___ SUPPLIED PASSAGE ___

But it wasn’t just Pickett growing into his frame that drew attention. He excelled in the camp scene, his performances as a junior drawing not only Salem’s attention but the attention of coaching staffs from across the country, and Salem had to eventually make his way back to Ocean Township High.
Salem made the trek back to Ocean Township the spring before Pickett’s senior season, and when he saw Pickett again, he was looking up at a much, much taller quarterback this time around. “What the heck happened?” Salem thought to himself at the time, seeing a new side of the bigger, stronger Pickett.
“Watching him play baseball, watching him throw passes, he — back then — had the ‘It’ factor,” Salem said Tuesday at the UPMC Rooney Sports Complex. “He had the quarterback mentality, quarterback demeanor, the anticipation, the moxie, all those words you want to hear. He had it.
Salem immediately returned to Pitt and expressly informed Matt Canada, then-Pitt offensive coordinator, current Steelers offensive coordinator, that there was a kid — a quarterback — he needed to see. In person. He needed to go out to Ocean Township High himself and watch Pickett play.

___ DATASET CONTENT ___

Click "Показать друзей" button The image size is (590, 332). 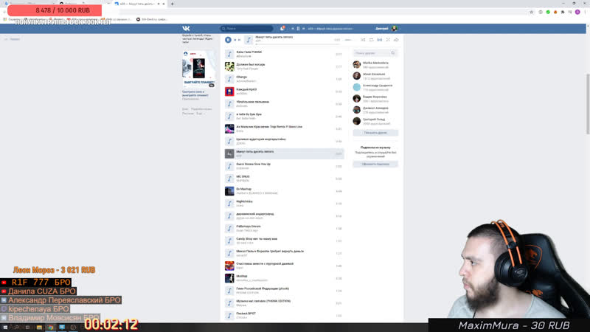tap(375, 133)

___

WHAT YOU SHOULD DO - Copy out the entire passage about Salem scouting Pickett at Ocean Township High, word for word, with no changes.

FINISHED TASK -
But it wasn’t just Pickett growing into his frame that drew attention. He excelled in the camp scene, his performances as a junior drawing not only Salem’s attention but the attention of coaching staffs from across the country, and Salem had to eventually make his way back to Ocean Township High.
Salem made the trek back to Ocean Township the spring before Pickett’s senior season, and when he saw Pickett again, he was looking up at a much, much taller quarterback this time around. “What the heck happened?” Salem thought to himself at the time, seeing a new side of the bigger, stronger Pickett.
“Watching him play baseball, watching him throw passes, he — back then — had the ‘It’ factor,” Salem said Tuesday at the UPMC Rooney Sports Complex. “He had the quarterback mentality, quarterback demeanor, the anticipation, the moxie, all those words you want to hear. He had it.
Salem immediately returned to Pitt and expressly informed Matt Canada, then-Pitt offensive coordinator, current Steelers offensive coordinator, that there was a kid — a quarterback — he needed to see. In person. He needed to go out to Ocean Township High himself and watch Pickett play.